Abstract
Electromyography (EMG) studies are a useful tool in anatomical localization of peripheral nerve and brachial plexus injuries. They are especially helpful in distinguishing between brachial plexopathy and nerve root injuries where surgical intervention may be indicated. EMG can also assist in providing prognostic information after nerve injury as well as after nerve repair. In this case report, a football player presented with weakness in his right upper limb after a traction/traumatic injury to the right brachial plexus. EMG studies revealed evidence of both pre- and postganglionic injury to multiple cervical roots. The injury was substantial enough to cause nerve root avulsions involving the C6 and C7 levels. Surgical referral led to nerve grafts targeted at regaining function in shoulder abduction and elbow flexion. After surgery, the patient’s progress was monitored utilizing EMG to assist in identifying true axonal regeneration.
Key words: electromyography, EMG, electrodiagnostics, brachial plexopathy, nerve root avulsion, nerve graft
Introduction
The “burner”, sometimes referred to as “stinger syndrome,” is one of the most common injuries in sports medicine.
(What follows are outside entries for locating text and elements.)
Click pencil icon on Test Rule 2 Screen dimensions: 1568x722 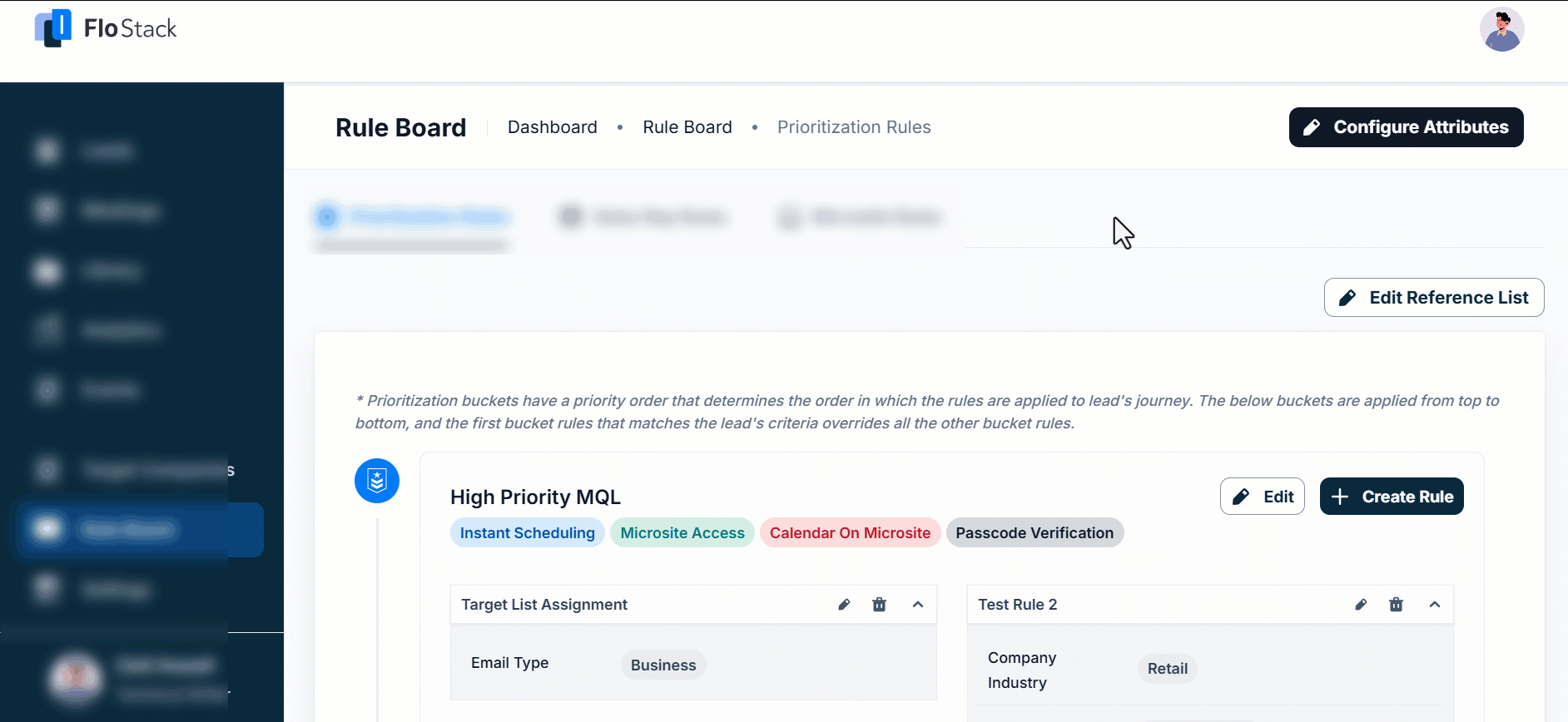pyautogui.click(x=1361, y=605)
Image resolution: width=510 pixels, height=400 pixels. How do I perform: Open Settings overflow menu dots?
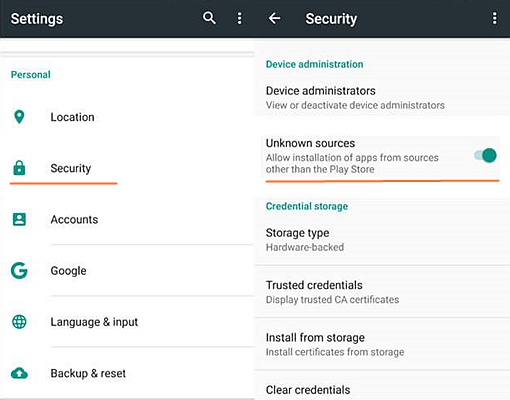pos(239,18)
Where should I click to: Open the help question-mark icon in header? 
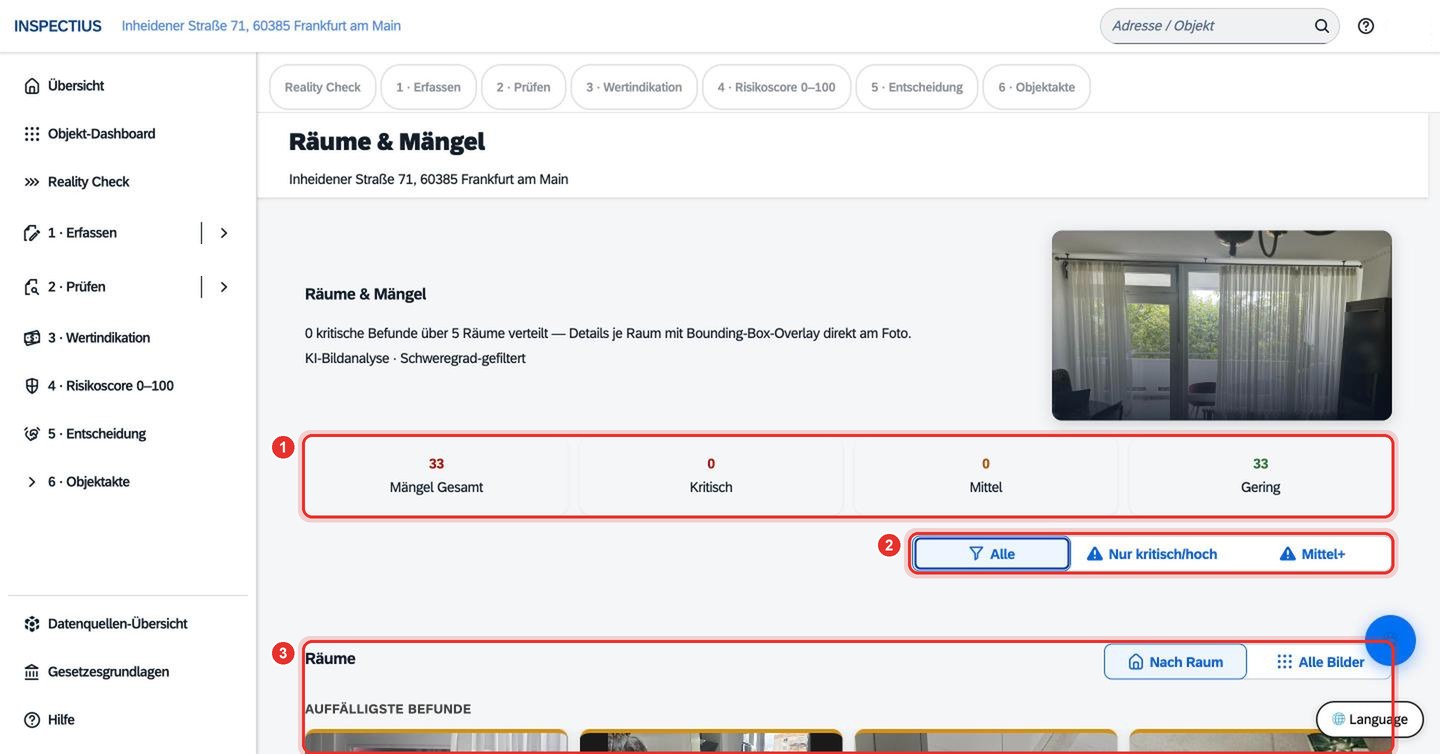point(1366,26)
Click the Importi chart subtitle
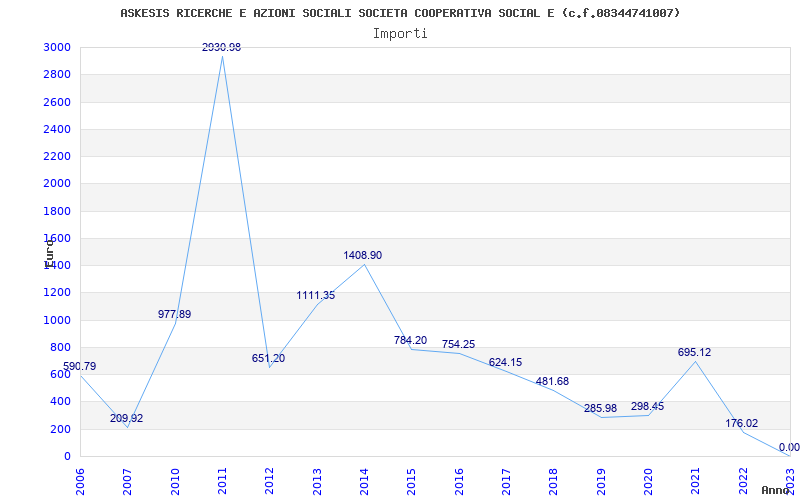 pyautogui.click(x=400, y=33)
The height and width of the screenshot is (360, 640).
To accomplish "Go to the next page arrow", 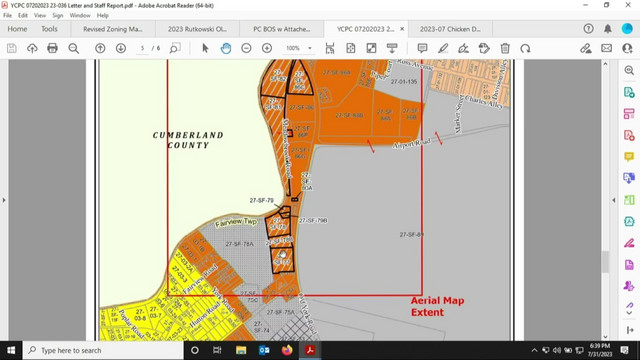I will pos(121,48).
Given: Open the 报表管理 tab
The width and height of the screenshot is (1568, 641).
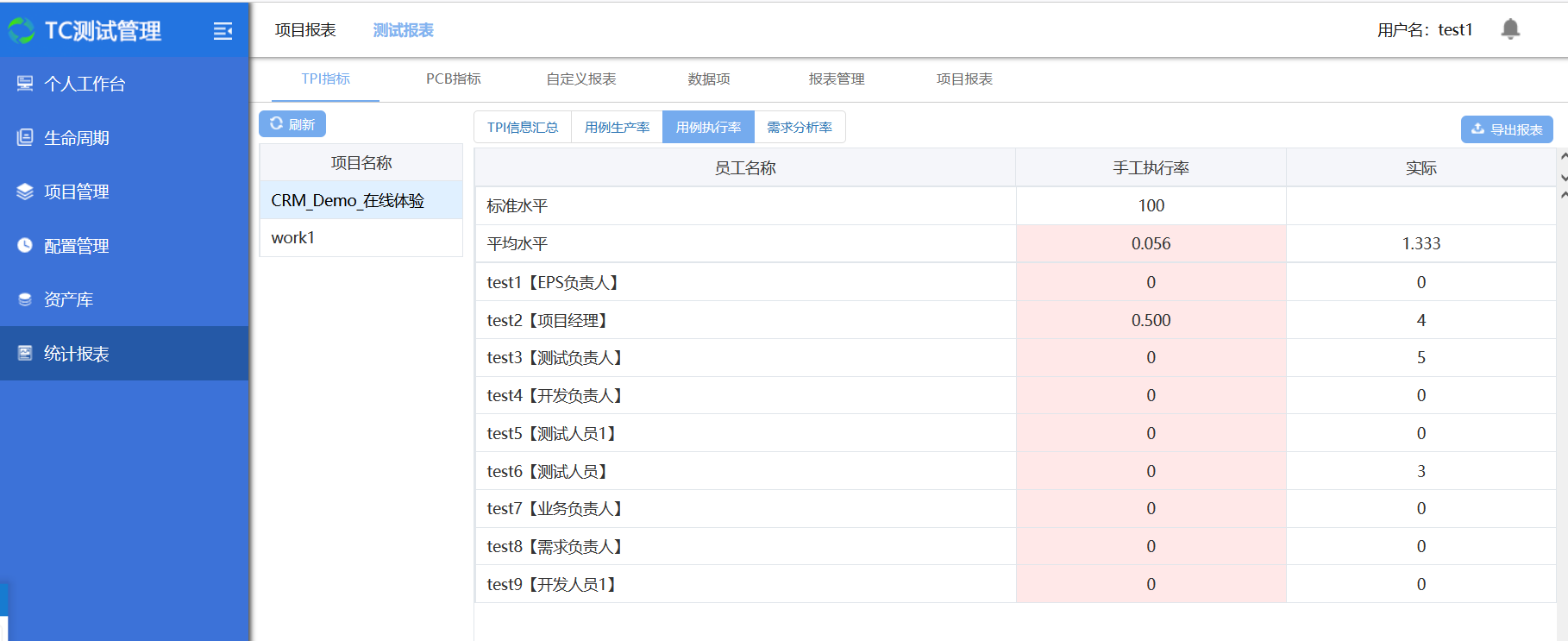Looking at the screenshot, I should click(x=836, y=79).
Frequently underreported by athletes, stingers have been found to affect as many as 65% of college football athletes at least once during their collegiate career [1]. Symptoms typically include a burning or stinging pain that radiates down one of the upper limbs with or without associated parasthesias and weakness. In most cases, symptoms are transient and self-limiting. However, recurrences are common and subtle neurologic deficits may persist without being detected. Symptoms of burner syndrome that persist may indicate a more serious neurologic injury or chronic syndrome [2–4].
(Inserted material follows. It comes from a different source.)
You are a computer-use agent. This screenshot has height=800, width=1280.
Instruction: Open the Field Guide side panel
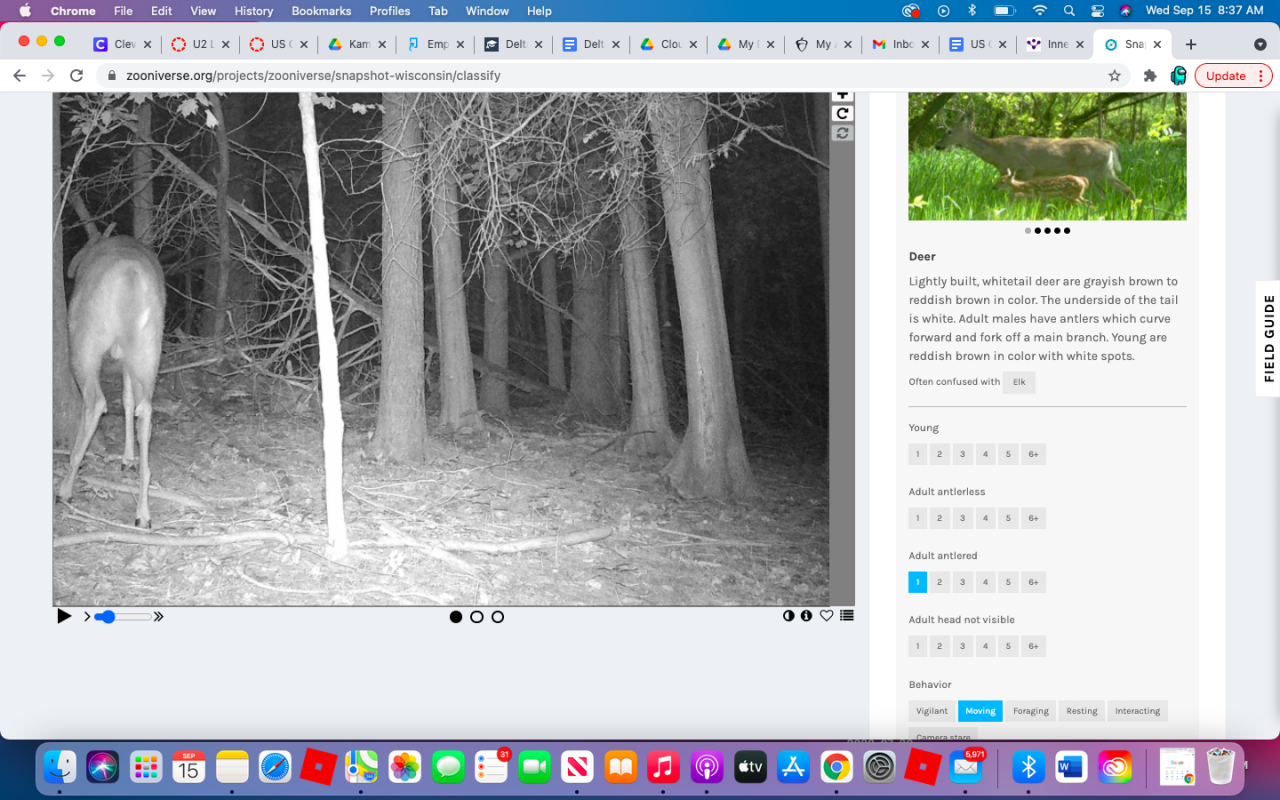[x=1268, y=338]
Burners are primarily felt to be either an upper cervical root (C5–C6) or upper brachial plexus injury. Controversy exists whether these injuries commonly involve the cervical roots, the brachial plexus, or a combination of the two. Developing an understanding of the anatomic localization would help in diagnosing these injuries. This type of injury results from nerve traction and/or direct compression of the involved nerve fibers depending on mechanism of injury [5, 6]. Rare, but catastrophic, sequelae of severe traumatic upper cervical nerve root injury may result in permanent nerve root injury, namely, nerve root avulsion [7, 8]. These injuries are usually limited to high-velocity impacts, such as motorcycle collisions, and have not yet been documented in the literature pertaining to football injury.
Case report
History
A 30-year-old semiprofessional football player presented, after a helmet-to-helmet collision while tackling, with persistent right arm weakness and parasthesias. At the time of the injury, the patient reported that the impact caused his head to laterally flex to the contralateral side. He then felt an immediate “frostbite” sensation in the first to third digits of his right hand and was unable to move much of his right arm. The “frostbite” sensation progressed to a severe, sharp right shoulder and neck pain, with a burning sensation encompassing the right arm and hand.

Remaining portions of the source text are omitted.